■ WHAT TO PRODUCE ■
Output exactly the lines from the one containing "Task: Click the Ethereum" to the last line of the material, inclusive, and nothing more.

### RECORDS

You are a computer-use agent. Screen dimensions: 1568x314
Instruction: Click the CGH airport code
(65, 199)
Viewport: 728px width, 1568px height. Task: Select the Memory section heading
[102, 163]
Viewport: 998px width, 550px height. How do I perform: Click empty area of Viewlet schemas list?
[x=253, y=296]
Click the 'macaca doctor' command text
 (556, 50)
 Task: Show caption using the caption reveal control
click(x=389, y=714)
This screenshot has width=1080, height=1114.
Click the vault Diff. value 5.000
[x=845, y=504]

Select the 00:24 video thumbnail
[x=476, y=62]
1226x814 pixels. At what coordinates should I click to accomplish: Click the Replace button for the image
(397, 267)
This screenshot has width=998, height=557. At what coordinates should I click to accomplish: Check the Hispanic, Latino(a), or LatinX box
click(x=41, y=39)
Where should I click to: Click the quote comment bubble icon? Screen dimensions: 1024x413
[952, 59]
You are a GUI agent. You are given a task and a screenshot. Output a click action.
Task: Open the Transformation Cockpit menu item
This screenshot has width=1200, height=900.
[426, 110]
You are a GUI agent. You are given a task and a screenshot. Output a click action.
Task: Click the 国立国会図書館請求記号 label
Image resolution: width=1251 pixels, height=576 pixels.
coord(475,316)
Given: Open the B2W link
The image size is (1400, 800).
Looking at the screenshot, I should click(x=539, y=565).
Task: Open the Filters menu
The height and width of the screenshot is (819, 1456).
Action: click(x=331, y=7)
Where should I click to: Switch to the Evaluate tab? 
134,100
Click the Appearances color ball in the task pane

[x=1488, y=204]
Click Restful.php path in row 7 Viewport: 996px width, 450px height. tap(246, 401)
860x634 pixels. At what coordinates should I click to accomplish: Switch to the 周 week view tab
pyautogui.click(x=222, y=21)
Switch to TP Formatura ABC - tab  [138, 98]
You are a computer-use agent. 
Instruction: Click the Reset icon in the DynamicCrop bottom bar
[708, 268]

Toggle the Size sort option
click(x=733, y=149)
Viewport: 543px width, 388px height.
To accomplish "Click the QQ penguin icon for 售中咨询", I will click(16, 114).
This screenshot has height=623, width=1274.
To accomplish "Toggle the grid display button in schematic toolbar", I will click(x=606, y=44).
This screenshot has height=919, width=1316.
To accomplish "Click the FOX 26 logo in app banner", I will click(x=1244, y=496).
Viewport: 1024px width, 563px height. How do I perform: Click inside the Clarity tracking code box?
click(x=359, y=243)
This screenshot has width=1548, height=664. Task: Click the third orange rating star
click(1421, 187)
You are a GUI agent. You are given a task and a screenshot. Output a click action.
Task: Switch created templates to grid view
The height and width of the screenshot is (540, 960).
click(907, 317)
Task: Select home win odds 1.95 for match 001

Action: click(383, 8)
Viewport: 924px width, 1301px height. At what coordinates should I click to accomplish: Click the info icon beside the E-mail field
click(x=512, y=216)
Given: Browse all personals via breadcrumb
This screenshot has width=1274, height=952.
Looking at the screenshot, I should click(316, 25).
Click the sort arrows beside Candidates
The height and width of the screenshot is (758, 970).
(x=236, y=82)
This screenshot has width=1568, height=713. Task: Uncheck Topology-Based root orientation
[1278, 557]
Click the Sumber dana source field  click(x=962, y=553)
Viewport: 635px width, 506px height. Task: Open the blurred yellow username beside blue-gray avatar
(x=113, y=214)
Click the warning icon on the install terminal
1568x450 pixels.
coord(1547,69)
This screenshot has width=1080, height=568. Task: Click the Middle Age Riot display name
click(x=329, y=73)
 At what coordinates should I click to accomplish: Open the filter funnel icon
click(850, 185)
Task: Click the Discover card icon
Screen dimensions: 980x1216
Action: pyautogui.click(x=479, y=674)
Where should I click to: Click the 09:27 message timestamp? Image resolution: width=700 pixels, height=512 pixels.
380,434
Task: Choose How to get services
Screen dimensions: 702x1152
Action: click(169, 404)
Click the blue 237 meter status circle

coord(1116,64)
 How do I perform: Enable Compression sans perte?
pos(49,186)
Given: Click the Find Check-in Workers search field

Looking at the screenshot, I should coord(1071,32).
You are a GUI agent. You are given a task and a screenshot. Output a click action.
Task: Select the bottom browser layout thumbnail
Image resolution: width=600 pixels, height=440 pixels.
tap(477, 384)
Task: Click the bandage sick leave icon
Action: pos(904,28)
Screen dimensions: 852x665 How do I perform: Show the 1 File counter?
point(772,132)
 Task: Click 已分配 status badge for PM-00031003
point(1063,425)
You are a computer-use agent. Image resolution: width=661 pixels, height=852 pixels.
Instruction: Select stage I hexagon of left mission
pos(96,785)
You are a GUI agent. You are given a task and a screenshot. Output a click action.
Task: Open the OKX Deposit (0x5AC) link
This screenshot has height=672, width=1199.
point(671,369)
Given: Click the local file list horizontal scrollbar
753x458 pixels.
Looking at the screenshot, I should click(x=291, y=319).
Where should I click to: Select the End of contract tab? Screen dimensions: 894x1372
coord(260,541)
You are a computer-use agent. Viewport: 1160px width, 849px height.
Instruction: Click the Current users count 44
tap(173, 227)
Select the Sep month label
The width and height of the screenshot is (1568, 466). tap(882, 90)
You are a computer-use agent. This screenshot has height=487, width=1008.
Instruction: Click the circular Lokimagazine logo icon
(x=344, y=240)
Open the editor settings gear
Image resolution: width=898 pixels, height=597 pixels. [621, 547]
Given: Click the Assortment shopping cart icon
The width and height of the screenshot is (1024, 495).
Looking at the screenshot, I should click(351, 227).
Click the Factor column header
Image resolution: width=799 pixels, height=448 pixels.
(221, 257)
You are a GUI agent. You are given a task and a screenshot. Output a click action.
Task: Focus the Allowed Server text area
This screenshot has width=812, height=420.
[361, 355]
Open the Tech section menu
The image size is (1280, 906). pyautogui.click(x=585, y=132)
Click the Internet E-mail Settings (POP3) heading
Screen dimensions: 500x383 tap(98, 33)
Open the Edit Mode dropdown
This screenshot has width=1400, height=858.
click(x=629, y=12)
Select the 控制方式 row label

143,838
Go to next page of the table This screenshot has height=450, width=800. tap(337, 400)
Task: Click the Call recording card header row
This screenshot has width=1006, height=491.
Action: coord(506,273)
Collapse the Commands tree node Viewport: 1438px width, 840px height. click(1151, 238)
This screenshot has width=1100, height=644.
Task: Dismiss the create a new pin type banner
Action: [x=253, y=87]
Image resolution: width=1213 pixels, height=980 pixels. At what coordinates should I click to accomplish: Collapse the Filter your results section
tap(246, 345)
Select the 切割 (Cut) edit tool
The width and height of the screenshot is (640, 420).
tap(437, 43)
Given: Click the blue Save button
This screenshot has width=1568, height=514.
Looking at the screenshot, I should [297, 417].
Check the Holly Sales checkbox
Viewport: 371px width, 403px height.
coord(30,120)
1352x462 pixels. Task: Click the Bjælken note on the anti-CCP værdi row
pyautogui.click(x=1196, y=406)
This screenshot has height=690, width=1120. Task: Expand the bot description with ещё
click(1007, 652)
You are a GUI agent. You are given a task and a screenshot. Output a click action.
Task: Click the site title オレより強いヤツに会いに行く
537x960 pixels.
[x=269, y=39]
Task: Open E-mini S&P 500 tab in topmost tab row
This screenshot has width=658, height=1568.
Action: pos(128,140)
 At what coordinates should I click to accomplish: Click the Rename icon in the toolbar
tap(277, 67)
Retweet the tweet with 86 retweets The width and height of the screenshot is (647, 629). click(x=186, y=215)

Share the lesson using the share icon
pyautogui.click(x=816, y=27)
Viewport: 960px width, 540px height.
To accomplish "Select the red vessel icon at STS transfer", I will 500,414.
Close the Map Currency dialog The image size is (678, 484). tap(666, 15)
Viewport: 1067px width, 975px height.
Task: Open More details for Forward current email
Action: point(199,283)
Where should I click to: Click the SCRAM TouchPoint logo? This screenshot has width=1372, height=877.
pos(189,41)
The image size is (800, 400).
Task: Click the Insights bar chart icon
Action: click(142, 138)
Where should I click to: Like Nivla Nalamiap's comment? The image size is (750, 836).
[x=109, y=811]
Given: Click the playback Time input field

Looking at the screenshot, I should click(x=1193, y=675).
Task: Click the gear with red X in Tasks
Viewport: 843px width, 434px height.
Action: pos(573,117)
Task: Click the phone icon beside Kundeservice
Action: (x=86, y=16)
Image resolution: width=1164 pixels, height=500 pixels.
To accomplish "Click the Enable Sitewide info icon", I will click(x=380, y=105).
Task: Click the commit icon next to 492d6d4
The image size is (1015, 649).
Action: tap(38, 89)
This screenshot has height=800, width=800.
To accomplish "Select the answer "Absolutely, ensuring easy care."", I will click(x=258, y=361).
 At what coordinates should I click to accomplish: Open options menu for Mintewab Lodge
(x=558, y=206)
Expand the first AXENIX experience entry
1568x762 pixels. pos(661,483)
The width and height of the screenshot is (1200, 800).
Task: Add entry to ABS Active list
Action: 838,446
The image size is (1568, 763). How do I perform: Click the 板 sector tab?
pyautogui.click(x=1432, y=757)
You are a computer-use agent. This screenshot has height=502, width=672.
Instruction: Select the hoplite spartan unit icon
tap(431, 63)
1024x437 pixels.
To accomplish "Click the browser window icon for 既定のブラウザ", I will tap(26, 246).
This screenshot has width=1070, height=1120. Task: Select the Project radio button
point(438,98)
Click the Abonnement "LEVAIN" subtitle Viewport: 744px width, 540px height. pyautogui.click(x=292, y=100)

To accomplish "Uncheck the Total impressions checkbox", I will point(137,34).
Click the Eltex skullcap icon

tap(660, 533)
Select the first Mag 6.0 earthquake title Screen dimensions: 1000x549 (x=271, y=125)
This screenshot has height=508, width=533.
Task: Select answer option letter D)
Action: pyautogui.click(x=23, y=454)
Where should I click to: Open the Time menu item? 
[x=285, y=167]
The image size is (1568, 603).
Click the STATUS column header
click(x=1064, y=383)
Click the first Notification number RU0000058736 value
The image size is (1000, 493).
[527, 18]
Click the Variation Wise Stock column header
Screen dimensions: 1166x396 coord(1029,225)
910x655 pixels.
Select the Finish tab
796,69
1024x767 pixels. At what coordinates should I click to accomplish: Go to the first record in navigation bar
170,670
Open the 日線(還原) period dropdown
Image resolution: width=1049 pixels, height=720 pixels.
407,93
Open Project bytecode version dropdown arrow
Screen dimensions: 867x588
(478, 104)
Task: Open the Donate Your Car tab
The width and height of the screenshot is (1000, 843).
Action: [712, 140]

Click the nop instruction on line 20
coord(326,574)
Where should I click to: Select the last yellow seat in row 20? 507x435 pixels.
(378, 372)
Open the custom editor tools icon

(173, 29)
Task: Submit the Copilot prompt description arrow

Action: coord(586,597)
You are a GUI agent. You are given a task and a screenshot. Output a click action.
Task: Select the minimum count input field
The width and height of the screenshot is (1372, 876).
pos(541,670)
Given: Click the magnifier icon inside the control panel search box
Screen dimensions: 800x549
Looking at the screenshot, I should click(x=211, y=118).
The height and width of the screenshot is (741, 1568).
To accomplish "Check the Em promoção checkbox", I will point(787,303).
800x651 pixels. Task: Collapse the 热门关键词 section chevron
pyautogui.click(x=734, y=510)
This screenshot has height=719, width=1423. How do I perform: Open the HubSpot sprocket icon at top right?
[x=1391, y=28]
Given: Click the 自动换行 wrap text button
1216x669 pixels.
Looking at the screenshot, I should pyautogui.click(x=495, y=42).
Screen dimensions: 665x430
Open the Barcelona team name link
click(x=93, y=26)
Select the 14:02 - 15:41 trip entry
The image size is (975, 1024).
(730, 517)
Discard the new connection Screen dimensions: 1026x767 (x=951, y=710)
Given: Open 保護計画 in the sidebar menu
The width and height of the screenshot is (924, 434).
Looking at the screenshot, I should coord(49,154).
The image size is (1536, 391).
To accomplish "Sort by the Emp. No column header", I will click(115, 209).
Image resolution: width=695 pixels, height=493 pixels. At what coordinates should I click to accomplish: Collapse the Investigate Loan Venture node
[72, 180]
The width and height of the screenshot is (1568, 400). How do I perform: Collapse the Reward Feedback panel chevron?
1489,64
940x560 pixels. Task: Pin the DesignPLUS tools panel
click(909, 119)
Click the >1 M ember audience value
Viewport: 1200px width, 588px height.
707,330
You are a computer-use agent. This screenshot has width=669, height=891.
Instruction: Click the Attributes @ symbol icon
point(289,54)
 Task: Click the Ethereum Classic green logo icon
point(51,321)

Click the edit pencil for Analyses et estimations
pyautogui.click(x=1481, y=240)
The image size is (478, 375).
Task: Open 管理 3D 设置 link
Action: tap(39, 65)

######

■ ANSWER TO THIS PROBLEM ■
 Task: Click the Ethereum Classic green logo icon
point(51,321)

Click the edit pencil for Analyses et estimations
pyautogui.click(x=1481, y=240)
The image size is (478, 375).
Task: Open 管理 3D 设置 link
Action: tap(39, 65)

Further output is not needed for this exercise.